Stated task
Reproduce the material below with every "Screen dimensions" changed to "Screen size", keeping everything else the same.

(Item position entries)
━━━━

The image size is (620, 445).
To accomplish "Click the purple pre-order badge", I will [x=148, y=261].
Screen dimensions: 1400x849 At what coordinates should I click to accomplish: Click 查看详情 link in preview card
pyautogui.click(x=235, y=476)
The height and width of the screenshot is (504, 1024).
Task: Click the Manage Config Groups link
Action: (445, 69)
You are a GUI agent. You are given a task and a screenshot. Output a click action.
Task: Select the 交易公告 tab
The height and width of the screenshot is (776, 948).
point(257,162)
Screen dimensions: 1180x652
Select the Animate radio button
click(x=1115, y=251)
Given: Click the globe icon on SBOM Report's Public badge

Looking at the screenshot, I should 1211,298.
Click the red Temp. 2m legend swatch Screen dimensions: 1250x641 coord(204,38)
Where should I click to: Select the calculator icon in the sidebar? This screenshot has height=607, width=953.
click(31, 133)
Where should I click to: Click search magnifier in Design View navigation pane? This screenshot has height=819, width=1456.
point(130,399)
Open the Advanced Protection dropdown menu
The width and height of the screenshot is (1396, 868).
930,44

━━━━

Solution for this exercise
The image size is (620, 445).
To accomplish "Click the purple pre-order badge", I will [x=148, y=261].
Screen size: 1400x849 At what coordinates should I click to accomplish: Click 查看详情 link in preview card
pyautogui.click(x=235, y=476)
The height and width of the screenshot is (504, 1024).
Task: Click the Manage Config Groups link
Action: (445, 69)
You are a GUI agent. You are given a task and a screenshot. Output a click action.
Task: Select the 交易公告 tab
The height and width of the screenshot is (776, 948).
point(257,162)
Screen size: 1180x652
Select the Animate radio button
click(x=1115, y=251)
Given: Click the globe icon on SBOM Report's Public badge

Looking at the screenshot, I should 1211,298.
Click the red Temp. 2m legend swatch Screen size: 1250x641 coord(204,38)
Where should I click to: Select the calculator icon in the sidebar? This screenshot has height=607, width=953.
click(31, 133)
Where should I click to: Click search magnifier in Design View navigation pane? This screenshot has height=819, width=1456.
point(130,399)
Open the Advanced Protection dropdown menu
The width and height of the screenshot is (1396, 868).
930,44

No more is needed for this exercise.